That testimony in the company's antitrust trial goes to the heart of one of Microsoft's main lines of defense: That the company put a Web browser in Windows 98 to benefit consumers, not squelch competition from rival browsers.
Under relentless cross-examination by the government's lead attorney, David Boies, Allchin acknowledged that Windows 98 gave consumers roughly the same capabilities they would get from separately installing Internet Explorer into an older version of Windows.
Boies grilled Allchin using the same videotaped presentation that Microsoft attorneys presented in court to detail the benefits of Windows 98.
Nineteen times, Boies played a clip from the tape and asked Allchin about Windows 98's purported benefits. He asked Allchin, "If you took a Windows 95 machine without any Internet Explorer technologies and added a browser that you got off the Internet, you'd get the same rich experience you got here?"

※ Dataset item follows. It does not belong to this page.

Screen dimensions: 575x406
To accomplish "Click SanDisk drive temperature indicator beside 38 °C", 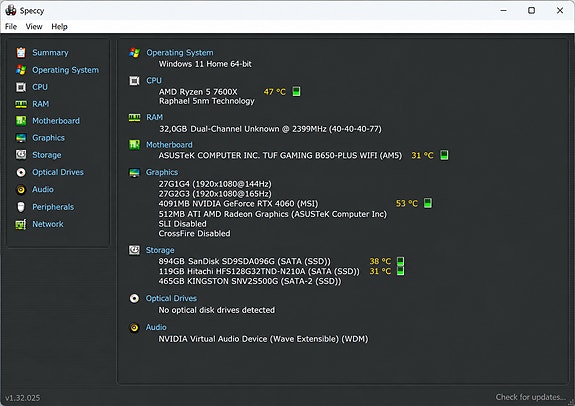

Allchin, whose answers became less and less audible, responded, "Yes, I believe that's correct."
The second Microsoft executive to take the stand at the company's antitrust trial under way here added that when Internet Explorer is installed separately on an operating system, it "replaces core files" in Windows that enable the browser to run in much the same way Windows 98's Web browsing function does.
"It doesn't matter where [consumers] get the software," Allchin testified, referring to Internet Explorer.
Boies shot back, "Within Microsoft, it mattered a great deal because if [consumers] got [Internet Explorer] one way it represented a competitive choice, and if they got it another way the consumer had to take it, right?"
Allchin agreed with the assertion after Boies showed him a copy of an email the executive sent in December 1995 that discussed Microsoft needing to "leverage Windows more" to gain share in the Internet browser market.
Critical exchange
Today's courtroom exchange is critical to the case against Microsoft brought by the Justice Department and 19 states, which allege the company used illegal tactics to protect its Windows monopoly from competitive threats posed by emerging Internet technologies. The government alleges Microsoft realized Internet browsers could become alternate computer operating systems.
The company responded by "welding" Internet Explorer to Windows to ensure a dedicated distribution method with the majority of computer users. Windows runs on more than 90 percent of the world's personal computers.
Company officials frequently cite, as they did today, language in a June 1998 appeals court decision in a related dispute that said the company is free to integrate new products into Windows as long as some consumer benefit results. That language was not central to the appeals court's decision.
Speaking outside the courthouse after the trial adjourned today, Microsoft spokesman Mark Murray dodged a question about the benefits Windows 98 has that consumers couldn't get by installing Microsoft's browser separately.
Instead, emphasizing the appellate court ruling, he said, "The government's case is really about trying to dictate product design...which would set back the growth of the high-tech sector in our economy."
Boies' questioning of Allchin today was intended to support the government's claim that there is no reason for Microsoft to link the two products except to illegally maintain its Windows monopoly. To support this charge, Boies cited pretrial testimony by Microsoft executive Ben Slivka, who answered "yes" when asked if integrating the browser into Windows was a response to the threat posed by Internet browsers.
Boies read this part of Slivka's deposition to Allchin, asking him if he agreed. Allchin answered: "Yes," saying that Microsoft "believed Netscape was a serious potential platform threat" to Windows.
Last week, Microsoft senior executive Paul Maritz testified that the software giant had asked Netscape not to compete against it in the Internet browser market in an attempt to have Netscape instead build products that worked with Windows.
Roll the video
Microsoft provided the ammunition for Boies' attack by introducing into evidence almost three hours of videotaped presentations. That video was intended to prop up Allchin's direct testimony about why it was important include Internet browsing technologies in Windows 98, which went on sale last June.
One segment featured Microsoft Chairman Bill Gates at a 1995 conference explaining to software developers how Microsoft planned to make it easier to access information on the Internet by "reducing the number of steps the user has to learn." The company planned to "set standards" for configuring Web sites to help Internet users find information, he said.
Another video purported to show the ease with which computer users could "seamlessly" move from accessing files within their personal computers to information on the Internet. Microsoft employee David Fester showed that such features were unavailable when Navigator was loaded onto a Windows 95-based personal computer.
Boies called the comparison irrelevant. "This is not a trial about whether Navigator is better than [Internet Explorer] or whether [Internet Explorer] is better than Navigator," he told reporters. "This is a trial about whether consumers ought to have a free choice" between Web browsers, he said, noting later that Allchin's testimony showed that Microsoft had "no technological justification for what was done."
At the close of the day's proceedings, Microsoft attorney John Warden asked U.S. District Judge Thomas Penfield Jackson to "nullify" an earlier order barring the attorneys from talking to their witnesses outside the courtroom. Jackson turned Warden down.